Quem opera só com lançamento vive de pico e vale, refém do próximo evento e da saturação da lista. Quem opera só com perpétuo deixa picos de caixa na mesa e perde a força de reativação que um bom evento tem. O híbrido captura os dois: a previsibilidade do fluxo e a potência do pico. A pergunta "lançamento ou perpétuo" se dissolve quando você para de tratar como escolha e passa a tratar como camadas de um mesmo sistema.

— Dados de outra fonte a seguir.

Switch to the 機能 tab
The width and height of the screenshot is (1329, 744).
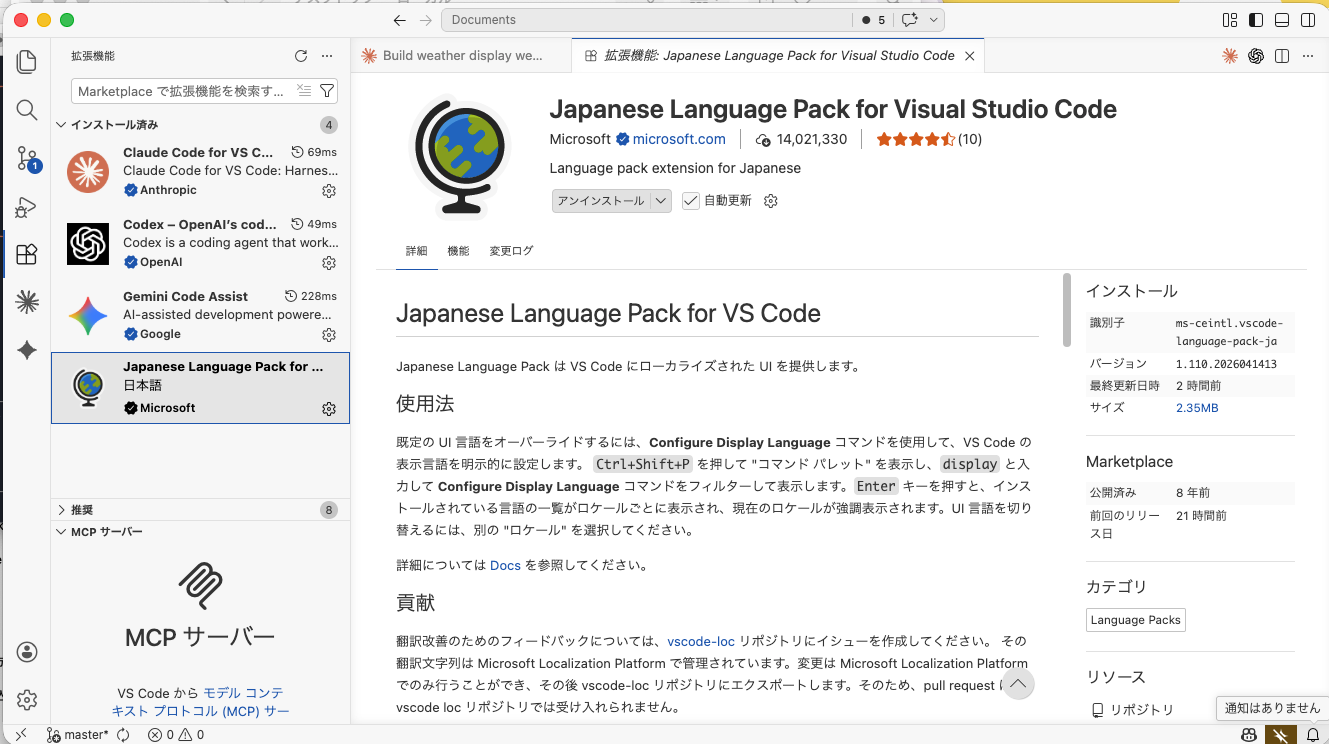458,251
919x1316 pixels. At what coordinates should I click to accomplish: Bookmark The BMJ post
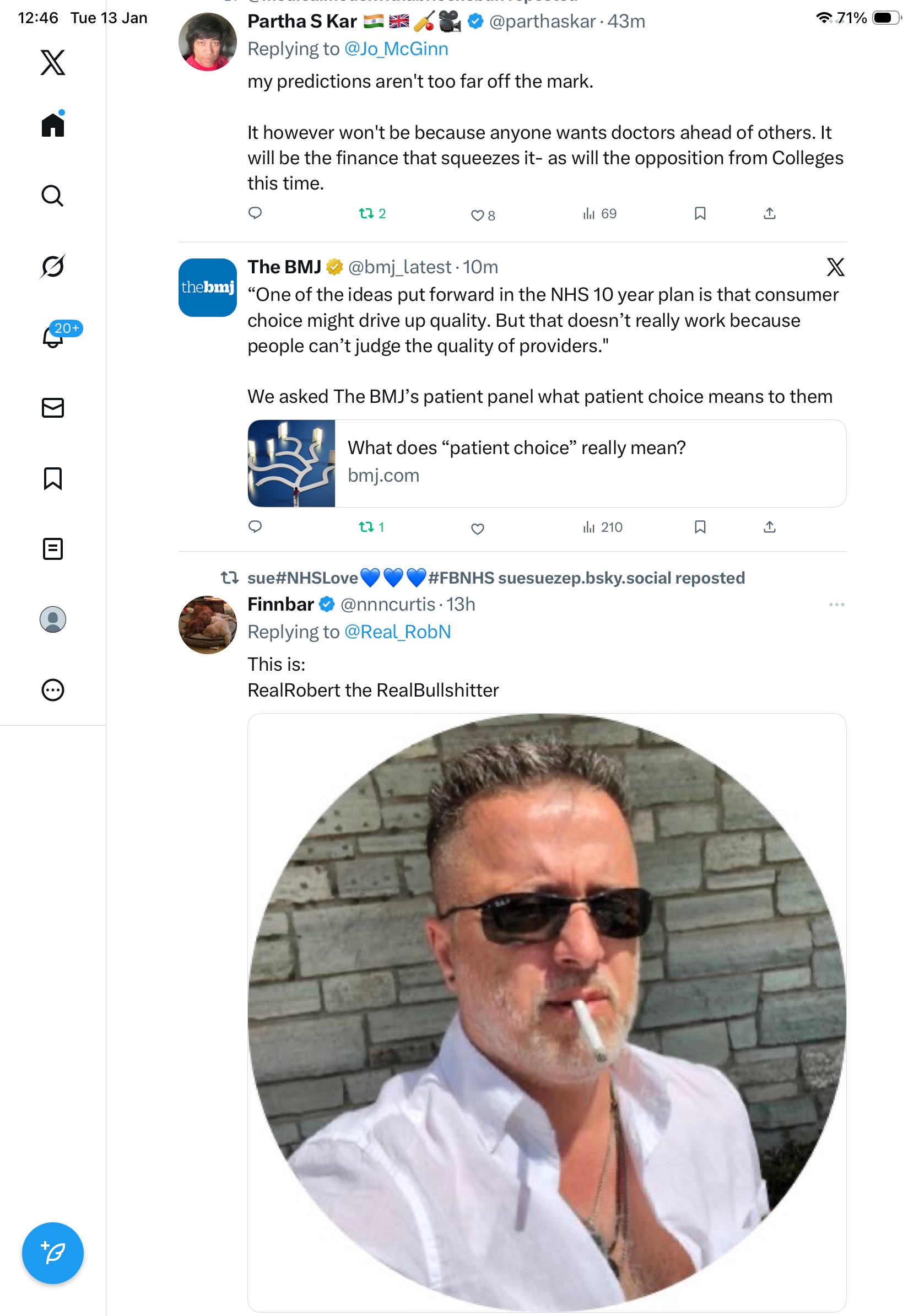[x=700, y=527]
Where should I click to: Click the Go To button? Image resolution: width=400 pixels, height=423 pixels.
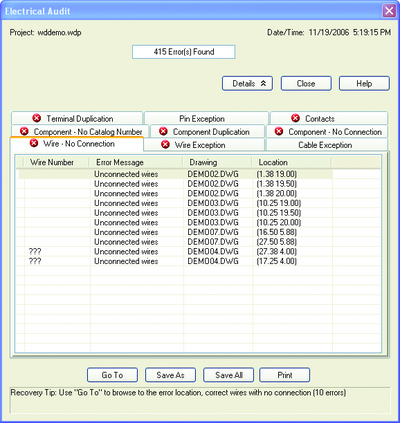(112, 375)
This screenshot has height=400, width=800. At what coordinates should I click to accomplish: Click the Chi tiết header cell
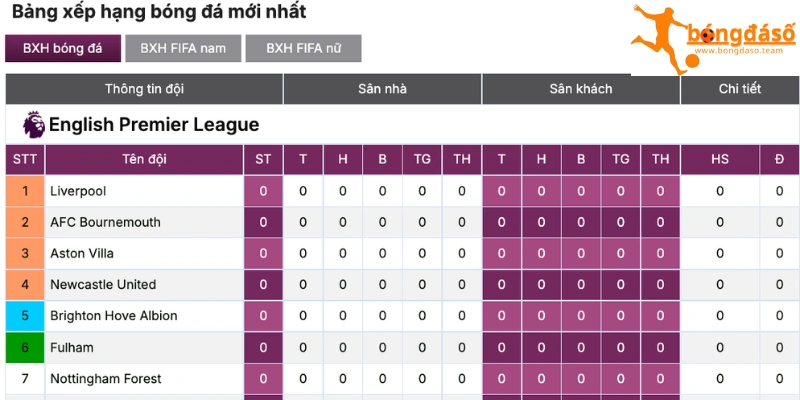[x=740, y=89]
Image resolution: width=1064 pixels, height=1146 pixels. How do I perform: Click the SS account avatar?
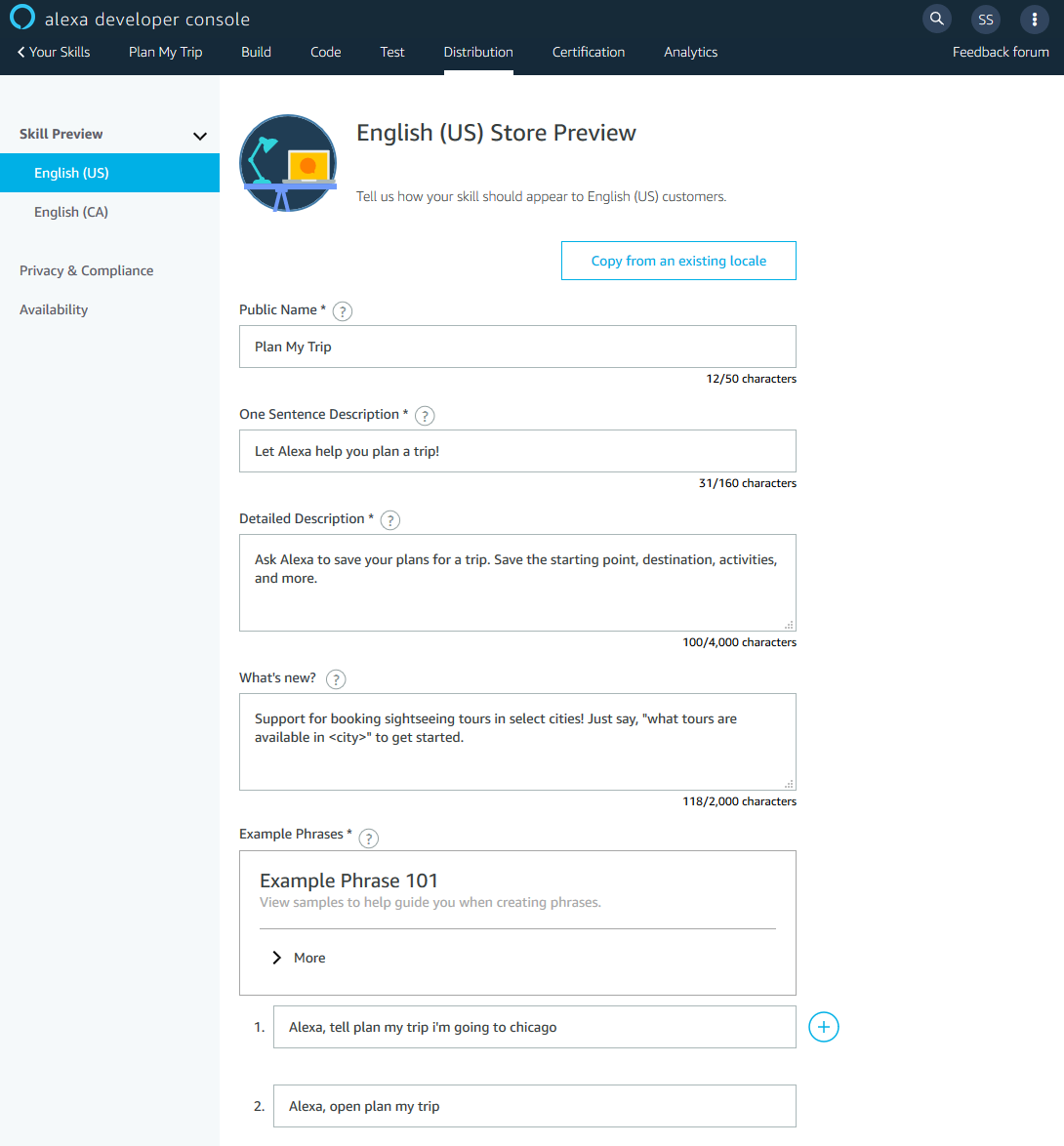[985, 19]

Implementação: o que fazer na segunda-feira
Você não precisa migrar tudo de uma vez. Precisa decidir com dado e instalar na ordem certa. Nesta sequência:
- Meça o que você já tem. Se você faz lançamento, calcule o faturamento real dividido por doze, não pelo dia do pico. Esse é o seu faturamento mensal verdadeiro. Quase sempre ele é menor do que a sensação que o pico deixou, porque os vales contam. Esse número é o seu ponto de partida honesto.
- Diagnostique a dependência. Pergunte: se eu não abrir carrinho nos próximos sessenta dias, quanto eu faturo? Se a resposta for "quase nada", você não tem um funil, tem um evento. Esse é o gargalo a resolver antes de qualquer otimização de criativo ou de oferta.
- Instale a base perpétua primeiro. Antes de pensar no próximo lançamento, construa o funil sempre ligado: tráfego, isca ou página de captura, sequência de nutrição, oferta que converte no frio. É a base que sustenta o caixa entre eventos e o que dá previsibilidade ao sistema inteiro.
- Use o lançamento como camada, não como sustento. Com a base rodando, planeje lançamentos para o que eles fazem de melhor: lançar produto novo, gerar pico de caixa, reativar a base. Não para pagar a conta do mês. Lançamento que paga a conta do mês é um negócio sem chão.
- Coloque número em cada etapa dos dois. Sem medir a taxa de conversão de cada passagem, você decide entre os modelos no escuro. Funil de perpétuo e roteiro de lançamento têm gargalos diferentes, e você só conserta o que enxerga. Se você não consegue medir, esse é o primeiro conserto: instalar o tracking.
A pergunta nunca foi "lançamento ou perpétuo". Foi "qual sistema me dá faturamento previsível que escala". Lançamento puro te dá pico e vale. Perpétuo puro te dá fluxo, mas deixa picos na mesa. O híbrido, base perpétua com lançamentos por cima, te dá os dois, e é por isso que ele escala onde os dois modelos isolados travam.
A diferença entre escolher um time e desenhar um sistema é a diferença entre torcer e faturar.